Jack spun the wheel, and I thought he was going to roll the bus over, but he fought to right his error and we started moving backward and downward.
“Brake! Brake!” Darlene yelled.
I wasn’t that together. I just screamed in terror as the ground fell out from beneath us and gravity took hold.
I’m pretty sure Jack’s scream matched mine in both pitch and volume.
And then, miraculously, we hit the ground with a soft thud and rolled to a stop.
“Everyone okay?” Jack asked after a long moment.
Darlene and I disentangled ourselves from each other and sat up.
“DeeDee? Piss?” I whispered. “Are you okay?”
“Okay,” DeeDee panted. “Tongue bit.”
I hurried back to her, a trip that was treacherous since the bus was pitched at an angle, with the rear lower than the front.
“Help me,” Darlene begged, before I could reach the dog.
Turning, I saw that she was trying to open the hiding space. Together, we managed to shove the lid off.
“Mommy!” the girls cried out in unison. “That was the bumpiest ride ever.”
“Sorry bugs.”
Her boyfriend, or husband, or whatever he was, looked decidedly green about the gills, so I hurried past him to check on the dog.

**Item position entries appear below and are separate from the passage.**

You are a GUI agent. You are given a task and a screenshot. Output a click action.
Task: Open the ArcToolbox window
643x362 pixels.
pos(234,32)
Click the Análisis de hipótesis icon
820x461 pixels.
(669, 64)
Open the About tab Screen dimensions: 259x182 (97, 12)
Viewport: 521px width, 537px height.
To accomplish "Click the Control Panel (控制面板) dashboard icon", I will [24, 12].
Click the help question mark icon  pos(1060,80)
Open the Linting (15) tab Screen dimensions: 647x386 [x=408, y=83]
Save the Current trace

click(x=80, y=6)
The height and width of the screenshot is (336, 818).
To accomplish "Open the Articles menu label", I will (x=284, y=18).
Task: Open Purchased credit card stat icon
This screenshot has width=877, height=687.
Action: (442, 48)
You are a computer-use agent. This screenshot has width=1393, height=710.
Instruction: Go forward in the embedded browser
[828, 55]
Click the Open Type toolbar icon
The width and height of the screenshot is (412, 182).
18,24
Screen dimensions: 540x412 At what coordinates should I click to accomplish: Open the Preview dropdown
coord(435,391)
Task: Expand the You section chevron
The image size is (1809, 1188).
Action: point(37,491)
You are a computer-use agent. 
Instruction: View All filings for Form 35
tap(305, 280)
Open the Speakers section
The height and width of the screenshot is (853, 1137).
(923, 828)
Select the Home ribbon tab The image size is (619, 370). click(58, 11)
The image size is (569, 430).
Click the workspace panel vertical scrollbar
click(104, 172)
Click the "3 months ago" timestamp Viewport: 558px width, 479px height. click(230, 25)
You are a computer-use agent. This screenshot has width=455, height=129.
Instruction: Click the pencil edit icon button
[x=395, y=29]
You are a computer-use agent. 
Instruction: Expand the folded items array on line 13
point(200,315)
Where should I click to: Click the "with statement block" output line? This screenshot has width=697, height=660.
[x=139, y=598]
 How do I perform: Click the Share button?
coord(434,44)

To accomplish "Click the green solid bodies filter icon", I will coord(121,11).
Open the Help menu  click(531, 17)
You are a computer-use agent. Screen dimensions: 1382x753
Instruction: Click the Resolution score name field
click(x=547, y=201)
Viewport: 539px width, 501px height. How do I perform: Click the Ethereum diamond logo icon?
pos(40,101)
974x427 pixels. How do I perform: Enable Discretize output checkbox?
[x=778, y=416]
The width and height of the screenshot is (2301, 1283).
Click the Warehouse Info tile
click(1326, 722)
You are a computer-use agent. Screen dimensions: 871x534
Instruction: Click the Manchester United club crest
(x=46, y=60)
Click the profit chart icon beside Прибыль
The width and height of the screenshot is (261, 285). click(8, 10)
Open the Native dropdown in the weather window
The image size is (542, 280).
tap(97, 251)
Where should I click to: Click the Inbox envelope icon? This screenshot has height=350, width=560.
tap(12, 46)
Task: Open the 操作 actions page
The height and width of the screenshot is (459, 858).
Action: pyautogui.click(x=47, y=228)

Sure enough, her tongue was bleeding, but her eyes were bright with excitement. “Are you sure you’re okay?” I whispered.
“Dokey okey,” she replied.
“Piss?” I whispered. “Where are you?”
The cat didn’t answer.
“Piss?” I raised my voice to make sure she’d hear me.
“That’s a bad word,” the girl in the pink coat said.
“I think it’s the name of her cat,” Darlene explained.
“Piss?” I shouted, hurrying toward the back of the bus.